Pinturas y Barnices

E n las viviendas, las pinturas y los barnices generalmente se utilizan con propósitos decorativos, como por ejemplo las pinturas para las paredes, o para la protección contra el desgaste mecánico o químico, como por ejemplo en las paredes de la cocina, o el barniz para muebles y puertas.

Cuando se hacen reformas en casa, a menudo, sobran grandes cantidades de pinturas y barnices que son residuos peligrosos.

Para evitar estas situaciones se debe:

  • Antes de empezar el trabajo hay que estimar bien las cantidades que son necesarias para realizarlo. Así se ahorra dinero y se preserva el ambiente.
  • La pintura y el barniz, si es posible, debe comprarse en bidones y botes. En los botes de aerosol existe una relación desfavorable entre el envase y el contenido.
  • Normalmente, el trabajo se realiza durante varios días. Para evitar la generación de residuos peligrosos, no se deben lavar los pinceles o brochas todos los días, ni eliminar los papeles que se usan para cubrir.
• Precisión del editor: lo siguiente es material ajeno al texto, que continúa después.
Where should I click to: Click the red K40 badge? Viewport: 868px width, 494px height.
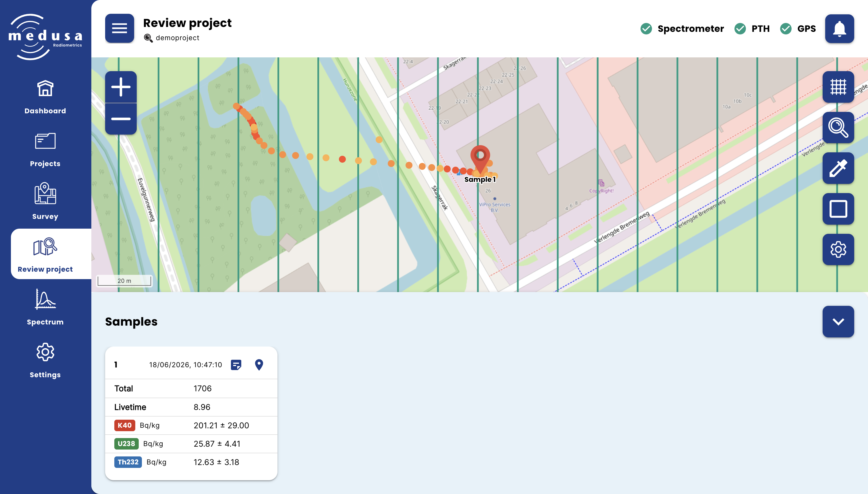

Los pinceles deben colocarse en cajas que permiten su almacenaje y previene su secado. Alternativamente, aunque es menos cómodo, se pueden dejar las herramientas en los cubos de pintura cerrados o envolverlos en bolsas de plástico.
  • Para la aplicación de barnices solubles en agua sólo se pueden usar pinceles o cepillos con abrazadera inoxidable y cerdas de plástico. En las cerdas naturales las partículas de color penetran y dificultan otros usos.

Prevención de residuos peligrosos

Las pinturas y los barnices contienen muchas sustancias dañinas para la salud (por ejemplo, di solventes, conservantes, metales pesados, biocidas, etc.) que se convierten en residuos peligrosos a la hora de eliminarlos. Por lo tanto es imprescindible, a la hora de realizar la compra, elegir los productos menos contaminantes:

  • Deben comprarse pinturas sin disolventes. Las pinturas al temple (a base de agua) son adecuadas para las habitaciones y para el salón. Las pinturas de dispersión libres de disolventes se deben emplear en la cocina, porque son resistentes al agua y lavables. Para los techos se recomiendan las pinturas a la cal resistentes al paso del tiempo y al uso.
  • Si es imprescindible utilizar una pintura de dispersión lavable se debe elegir una pintura en polvo para disolver porque no contiene ni sustancias orgánicas volátiles ni conservantes.
  • Si es imprescindible utilizar barnices de deben elegir, si es posible, productos con bajo contenido en disolventes, como son los barnices sintéticos a base de agua (por ejemplo barnices acrílicos).
  • No se deben utilizar productos que contienen pigmentos de metales pesados.

Recomendaciones para su eliminación

  • Los residuos de pintura seca o de esmalte se pueden eliminar con la basura doméstica.
  • Los restos de pinturas o barnices líquidos nunca se deben eliminar por las tuberías de desagüe o por el inodoro. Para reducir el consumo del agua potable, hay que escurrir el pincel y después lavarlo en un recipiente con agua. Los restos de pintura, después de un tiempo, se depositan en el fondo. En este momento, podemos echar el agua clara por el drenaje y el resto eliminarlo de forma adecuada.
  • Los restos de pinturas, esmaltes y barnices que no están secos se tienen que llevar a los puntos limpios para su tratamiento adecuado. Bajo ningún motivo se deben eliminar por el desagüe.

Los materiales que se utilizan para cubrir, como las hojas de plástico o las cintas adhesivas, que contengan restos de pintura o esmalte y que no pueden ser reutilizados, se pueden eliminar en la basura doméstica.